Viewers who’ve never been involved in the performing arts may not enjoy Fame as much as I did. To me, this updating of the original film beautifully highlights the joys and heartbreaks that come with dedication to dance, music, and drama. One of the most satisfying jobs I ever had was being a college dean assigned to supervise those creative areas. The students and teachers in Fame remind me of the talented people I dealt with in that capacity. How wonderful to see such exciting rehearsals and performances again!                 

Fame follows a multi-cultural group of gifted high school students from their auditions through graduation at the New York Academy of Performing Arts. The main characters are: a concert pianist (Naturi Naughton) who wants to be a vocalist instead; a lovely yet bored ballerina (Kherington Payne) who admits dance is her life; an angry young man (Collins Penne) with drama in mind; a shy girl (Kay Panabaker) with a sweet voice but low self-esteem; a very funny youngster (Paul Iacono) who sees himself as the future Steven Spielberg; a handsome teen (Asher Book) who’s good at everything; an acting wannabe (Anna Maria Perez de Tagle) who ends up on Sesame Street; an average male dancer (Paul McGill) with above average ambition; and a budding composer (Walter Perez) who dares to challenge his instructor about Bach. Of course, as in real life, not everyone makes it through to graduation.                   

By spending a little time with each of these students, we learn a bit about their problems and desires.
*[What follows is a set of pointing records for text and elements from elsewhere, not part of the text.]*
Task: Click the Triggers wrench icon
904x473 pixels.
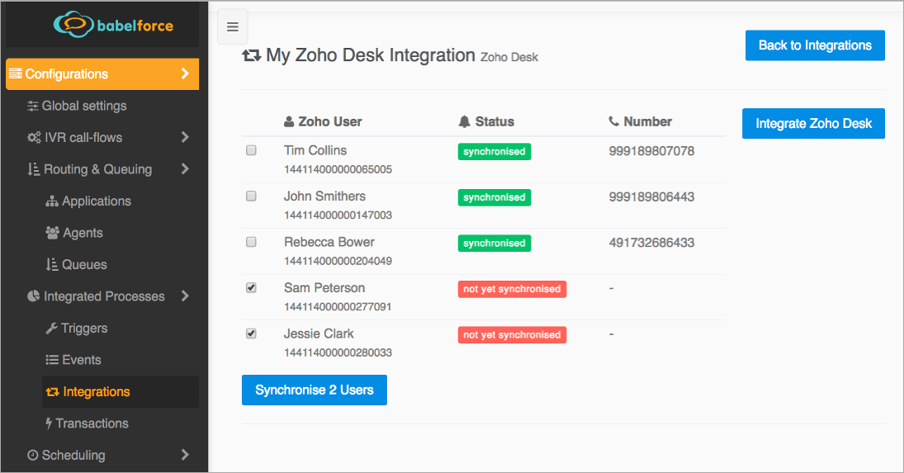Action: 51,329
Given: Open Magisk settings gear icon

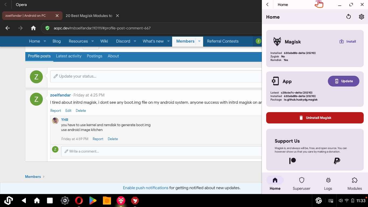Looking at the screenshot, I should click(x=361, y=17).
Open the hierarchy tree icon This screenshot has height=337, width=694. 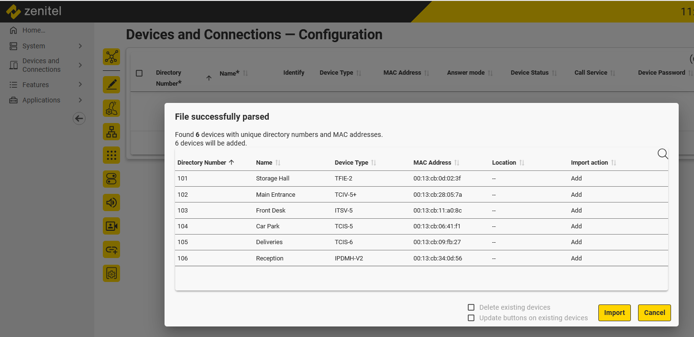pyautogui.click(x=111, y=132)
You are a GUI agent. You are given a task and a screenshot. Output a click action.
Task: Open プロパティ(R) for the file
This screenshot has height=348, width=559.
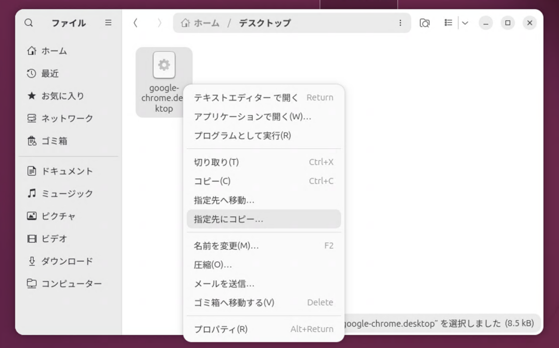pos(221,329)
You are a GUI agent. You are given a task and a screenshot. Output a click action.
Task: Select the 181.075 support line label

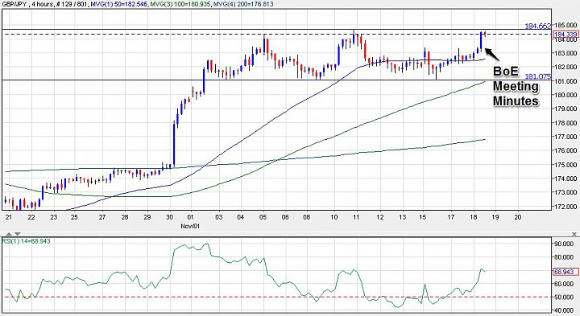[538, 76]
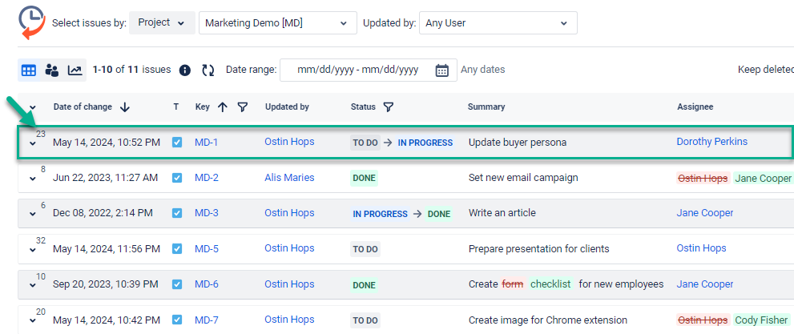Click the filter icon in Key column
This screenshot has width=794, height=334.
[243, 107]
However, most of all, we have the opportunity to watch them perform. Scene stealers all, but Naturi Naughton emerges as the most powerful new star here. When she sang “Out Here on My Own” in an empty auditorium after practicing her classical piano piece, you could hear a pin drop at the screening I attended. Everyone in the audience seemed almost hypnotized by Naturi’s gorgeous voice. That’s my favorite scene among many delightful ones. I also enjoyed the “Someone To Watch Over Me” sequence featuring Kay Panabaker and Asher Book. Plus the photogenic Kherington Payne sizzles on screen in her dynamic “Black and Gold” dance routine, and Megan Mullally -- who portrays one of the teachers -- wowed me with her sensational rendition of “You Took Advantage of Me.” My only complaint? Because Bebe Neuwirth also plays an instructor, I was disappointed we didn’t see her dance on screen. 
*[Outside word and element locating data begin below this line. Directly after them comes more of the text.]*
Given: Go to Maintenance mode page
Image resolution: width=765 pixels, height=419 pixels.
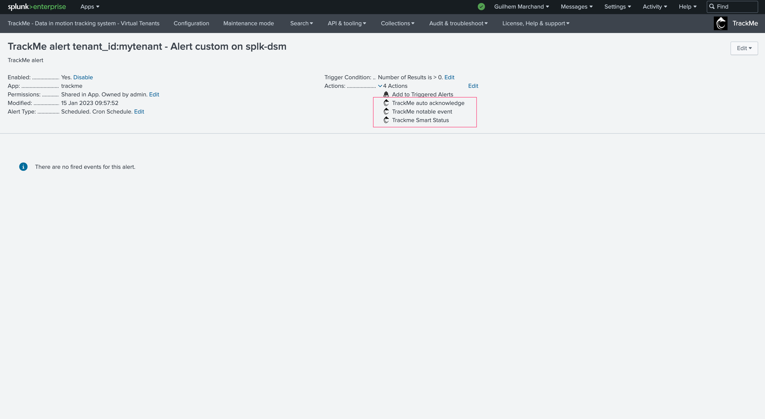Looking at the screenshot, I should click(248, 23).
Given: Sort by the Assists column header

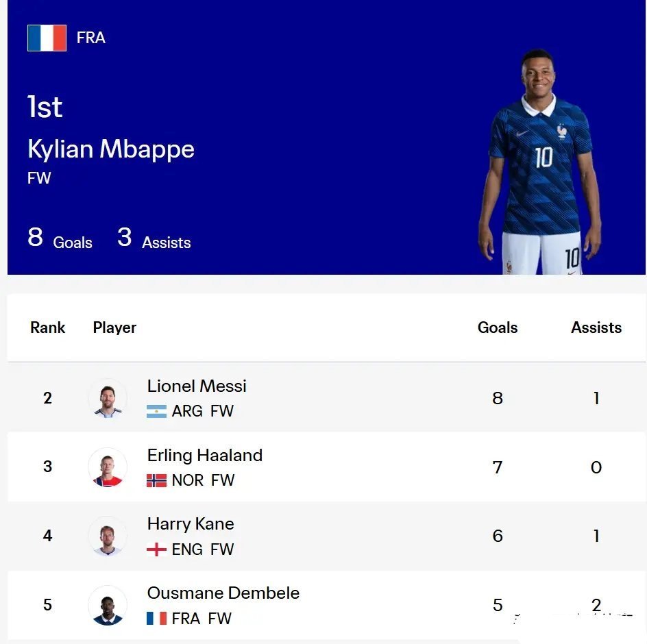Looking at the screenshot, I should click(x=596, y=327).
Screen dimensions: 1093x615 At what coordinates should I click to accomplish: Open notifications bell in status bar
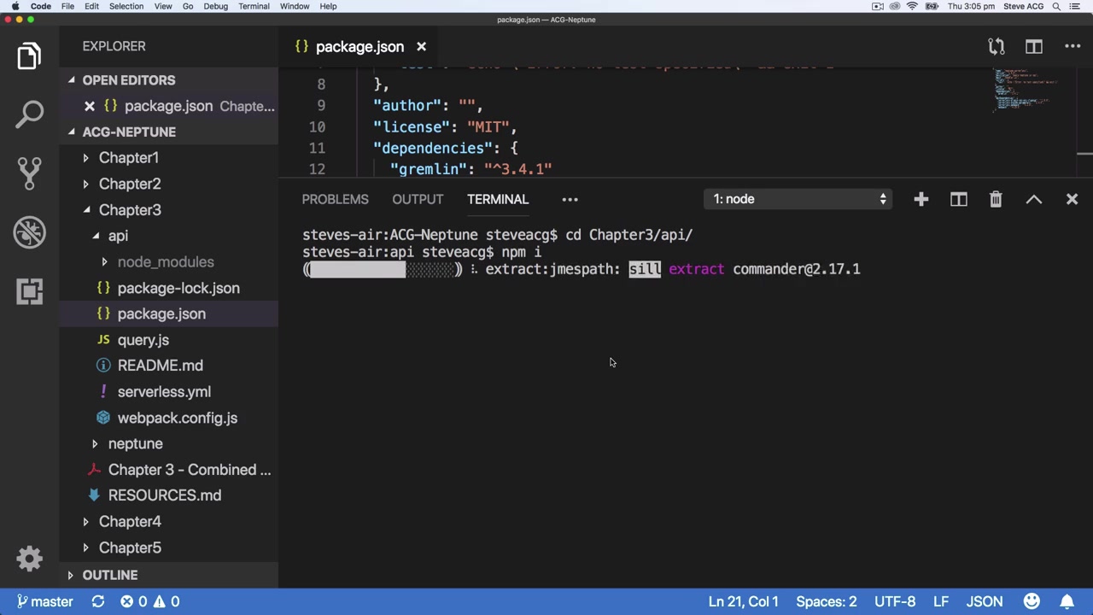(1067, 601)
Kudos to debuting director Kevin Tancheroen for combining all types of music in this movie -- I was afraid it might be too hip-hop heavy. And I also loved the variety of Marguerite Derricks’ choreography. She even includes tap!

As the world’s most avid movie musical fan, I’m happy to report that Fame put me in a very good mood indeed.   

(Released by Metro-Goldwyn-Mayer and rated “PG” for thematic material including teen drinking, a sexual situation and language.)